Saint Paul & Minneapolis Among Leaders for Residents' Well-Being
Of the nation's 52 largest metropolitan areas surveyed in 2009, the Twin Cities Metropolitan area ranked 4th best in the nation in terms of well-being, according to the Gallup-Healthways Well-Being Index. San Jose, Calif., Washington, D.C., and Raleigh, N.C., were 1st, 2nd, and 3rd. San Francisco was 5th. That's a lot of coastal cities, but we know that one reason the Twin Cities are great is because we experience all of the seasons here in full force without the earthquakes or the hurricanes.
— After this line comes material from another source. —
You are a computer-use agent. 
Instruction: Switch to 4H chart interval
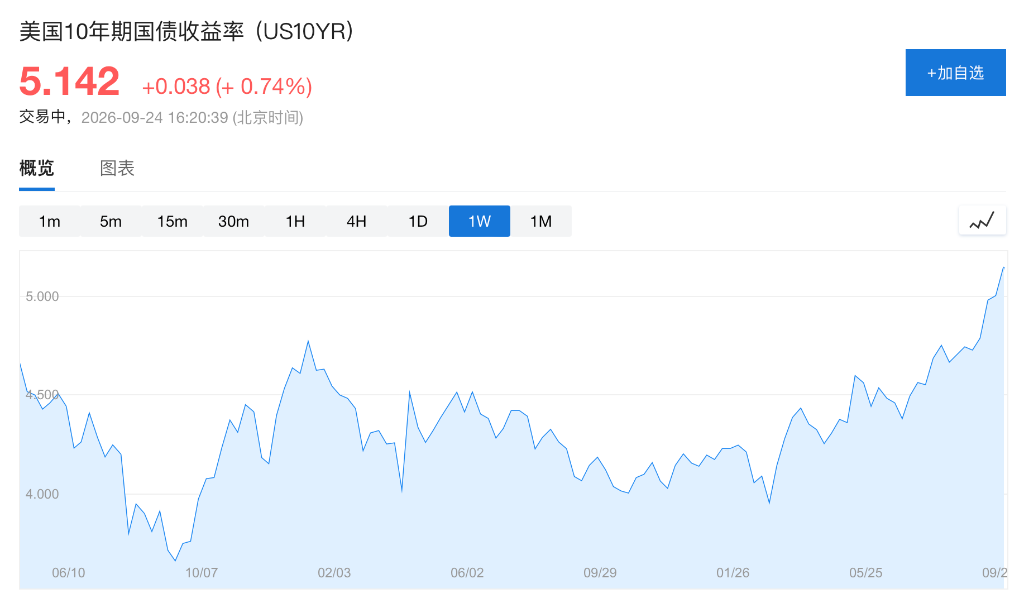[x=357, y=221]
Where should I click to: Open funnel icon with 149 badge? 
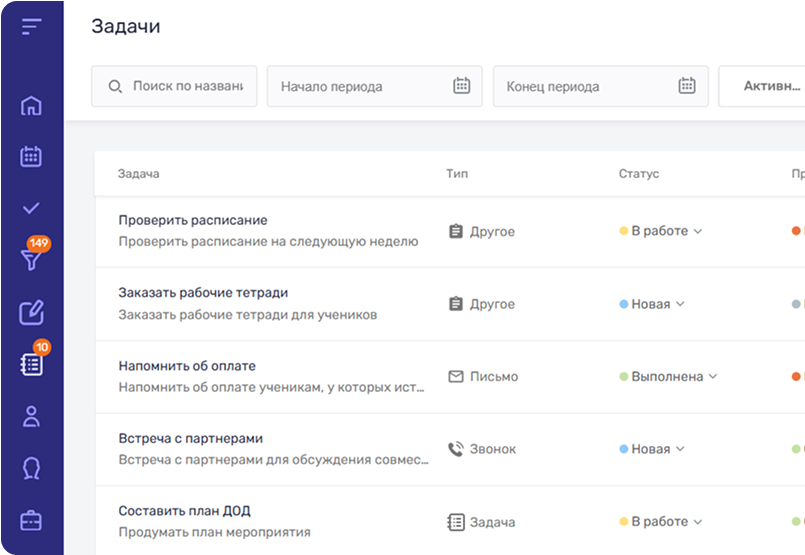pos(31,259)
This Gallup-Healthways Well-Being Index defines large cities as those with a population size of 1 million or greater. Interviews were conducted with more than 353,000 Americans during 2009, asking individuals to assess their jobs, finances, physical health, emotional state of mind and communities. Technically, the poll combined the cities of Minneapolis, St. Paul, and Bloomington to determine its results, but the standard of living in the Twin Cities is relatively the same throughout the metro. Of the six sub-indexes that comprise the Gallup-Healthways Well-Being Index, San Jose and the Twin Cities had the highest scores on two indexes each in 2009: Emotional Health and Basic Access in Minneapolis-St. Paul and Physical Health and Healthy Behaviors in San Jose.
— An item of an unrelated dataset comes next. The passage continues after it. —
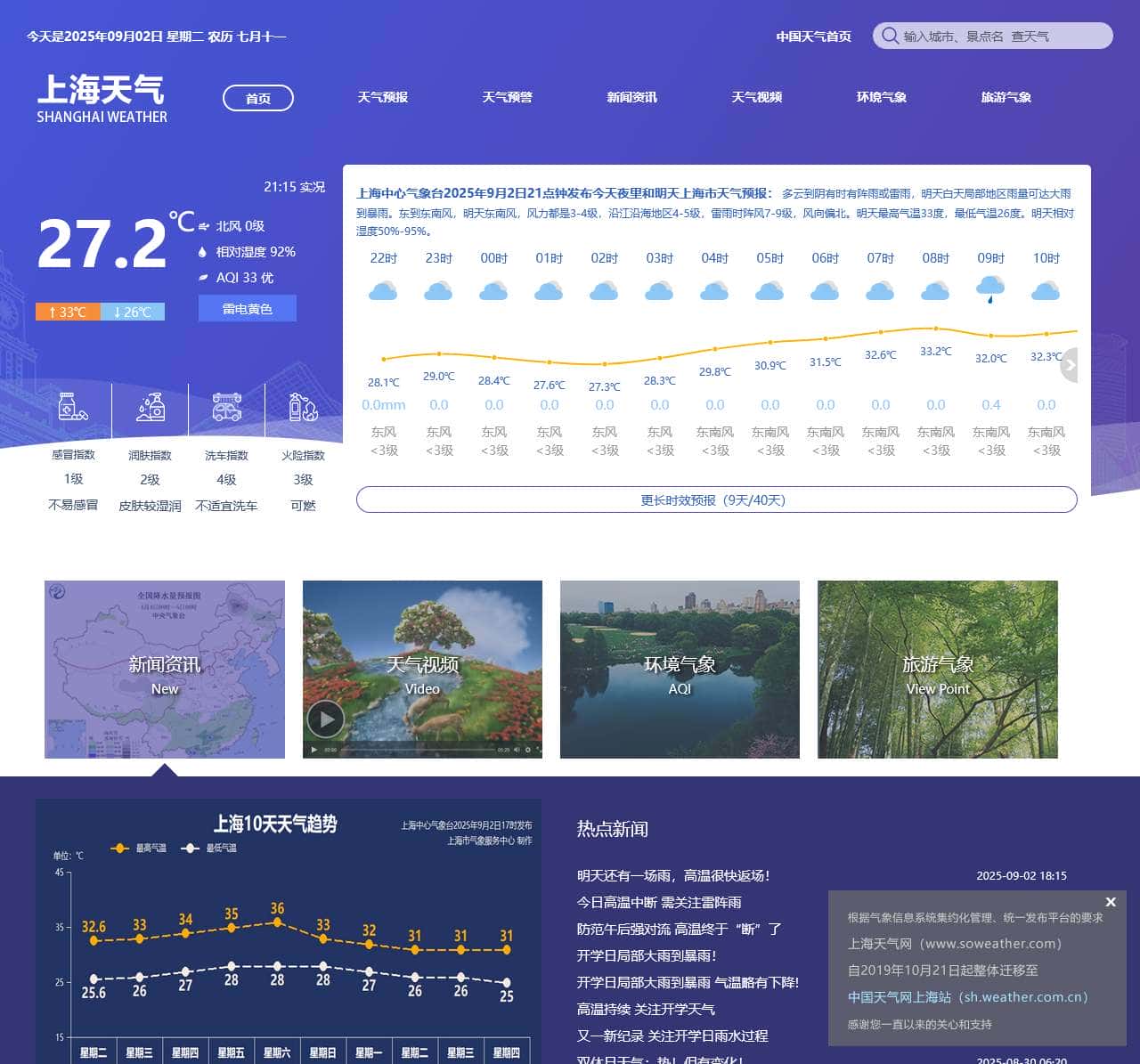Click the search magnifier icon
This screenshot has width=1140, height=1064.
click(890, 36)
In a larger Gallup-Healthways Well-Being Index poll that expands the 52 metropolitan areas to include a total of 162 large and medium-sized cities, locations shift a little bit but the Twin Cities are still relatively high on the list. Boulder, CO, Holland-Grand Haven, MI, Honolulu, HI, Provo-Orem, UT, and Santa Rosa-Petaluma, CA, made up the top 5. The Minneapolis-St. Paul-Bloomington areas appeared on the list at 16th. We're still included in the top 10% of 162 for well-being, even when the competition has been expanded to include a tropical island with universal health care.